K. pneumoniae CPS and the T6SS are required for gut colonization. (A) CFU per gr of small intestine, cecum, and colon of mice infected with Kp52145, the isogenic cps mutant (ΔmanC), and the T6SS mutant (ΔclpV).14 to 17 mice were included in each group in two independent experiments. (B) Relative distribution of Kp52145 and the isogenic cps (ΔmanC) and T6SS (ΔclpV) mutants across the intestine sections. (C) To determine the effect of the gut microbiome on the colonization by the T6SS mutant, mice were pretreated with an antibiotic cocktail that was stopped 3 days preinfection. Three days postinfection, the bacterial burdens in tissues were determined. (D) CFU per gr of small intestine, cecum, and colon of mice infected with Kp52145 and the T6SS mutant (ΔclpV) that were pretreated or not with the antibiotic cocktail (AA). 10 to 15 mice were included in each group in two independent experiments. (E) Relative distribution of Kp52145 across the intestine sections of mice pretreated or not with the antibiotic cocktail (AA). (F) CFU per gr of small intestine, cecum, and colon of E. cloacae and Klebsiella spp that were only found in mice infected with the T6SS mutant (ΔclpV) and pretreated with the antibiotic cocktail.

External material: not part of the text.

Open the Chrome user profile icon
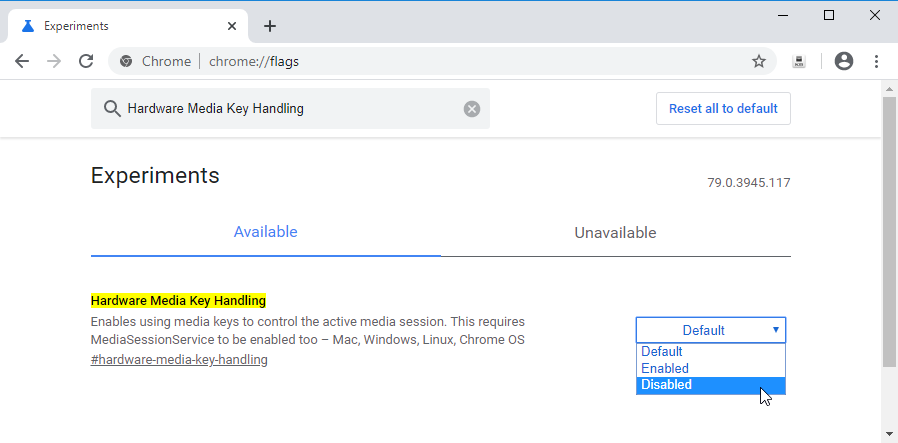pyautogui.click(x=843, y=61)
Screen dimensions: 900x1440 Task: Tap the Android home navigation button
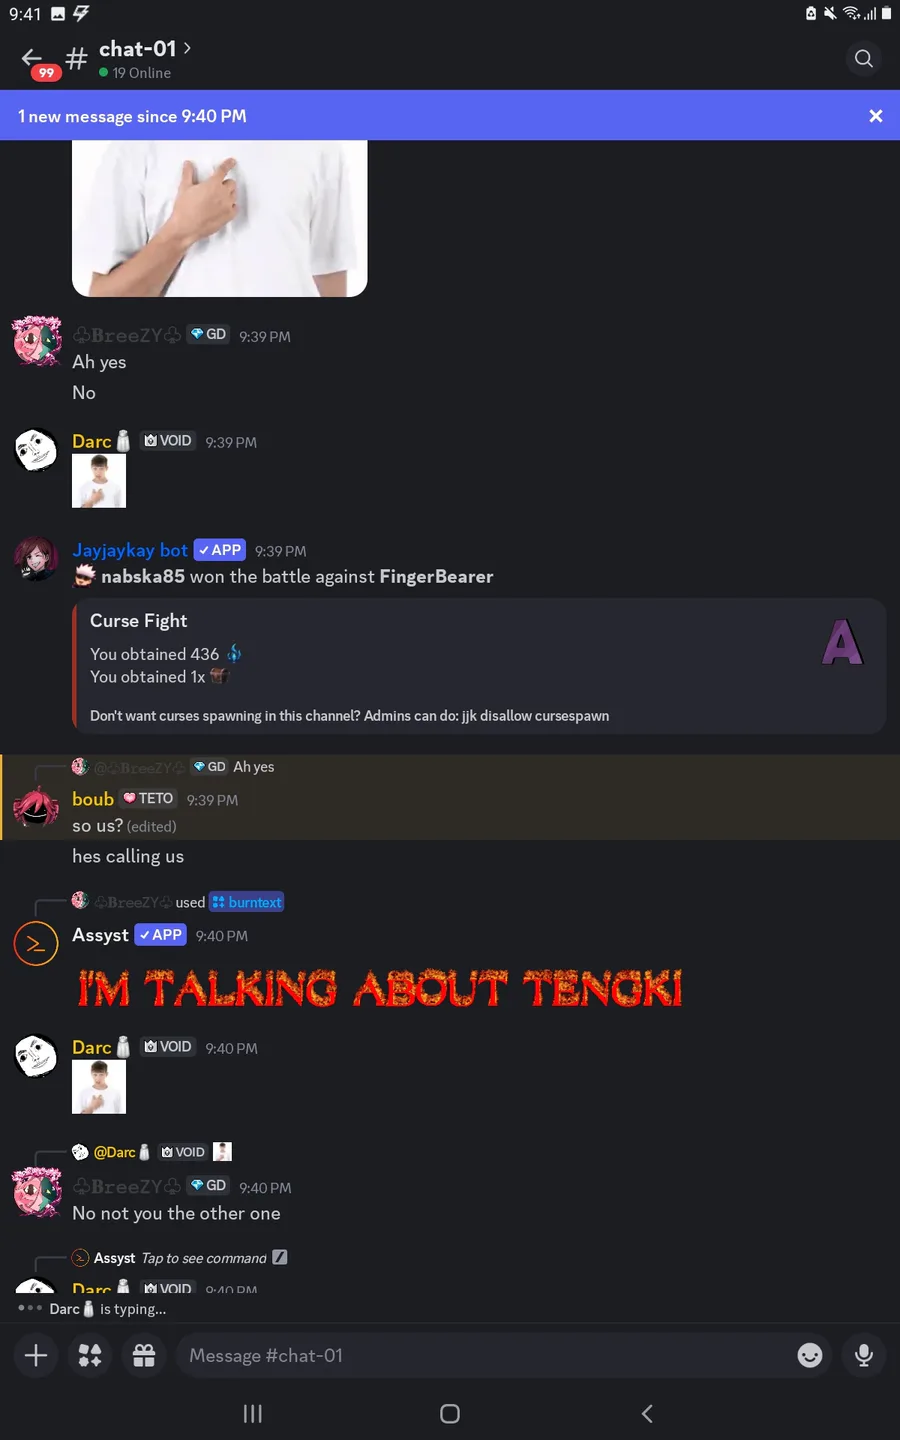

In all panels, each value is presented as the mean ± SD. *, P ≤ 0.05; **, P ≤ 0.01; ***, P ≤ 0.001; ****, P ≤ 0.0001; ns, P > 0.05 for the indicated comparisons, which were determined using a one way-ANOVA with the Bonferroni correction for testing multiple comparisons. In panel B, *, P ≤ 0.05; **, P ≤ 0.01; ns, P > 0.05 for the comparisons, which were determined using a one way-ANOVA with the Bonferroni correction for testing multiple comparisons, of the percentage of bacteria in each of the tissue sections between the mice infected with Kp52145 and each of the mutants. In panel C, *, P ≤ 0.05; ****, P ≤ 0.0001 for the comparisons, which were determined using a Mann-Whitney U test, of the percentage of bacteria in each of the tissue sections between the mice infected with Kp52145 and those treated or not with the antibiotic cocktail (AA).

FIG 7

K. pneumoniae antagonizes other Enterobacteriaceae of the gut microbiome in a T6SS-dependent manner. (A) Bacterial killing mediated by Kp52145 and the T6SS mutant 52145-ΔclpV (ΔclpV) against E. cloacae, K. oxytoca, and K. variicola. Mock, PBS-treated prey. The number of recovered target cells following 6 h of incubation in LB is indicated. (B) Bacterial killing mediated by K. oxytoca and its isogeneic clpV mutant (K. oxytoca-ΔclpV), and by K. variicola and its clpV mutant (strain K. variicola-ΔclpV) against 52145-ΔclpV. Mock, PBS-treated prey. The number of recovered target cells following 6 h of incubation in LB is indicated. In all panels, each value is presented as the mean ± SD (n = 3). *, P ≤ 0.05; ***, P ≤ 0.001; ****, P ≤ 0.0001; ns, P > 0.05 for the indicated comparisons, which were determined using a one way-ANOVA with the Bonferroni correction for testing multiple comparisons.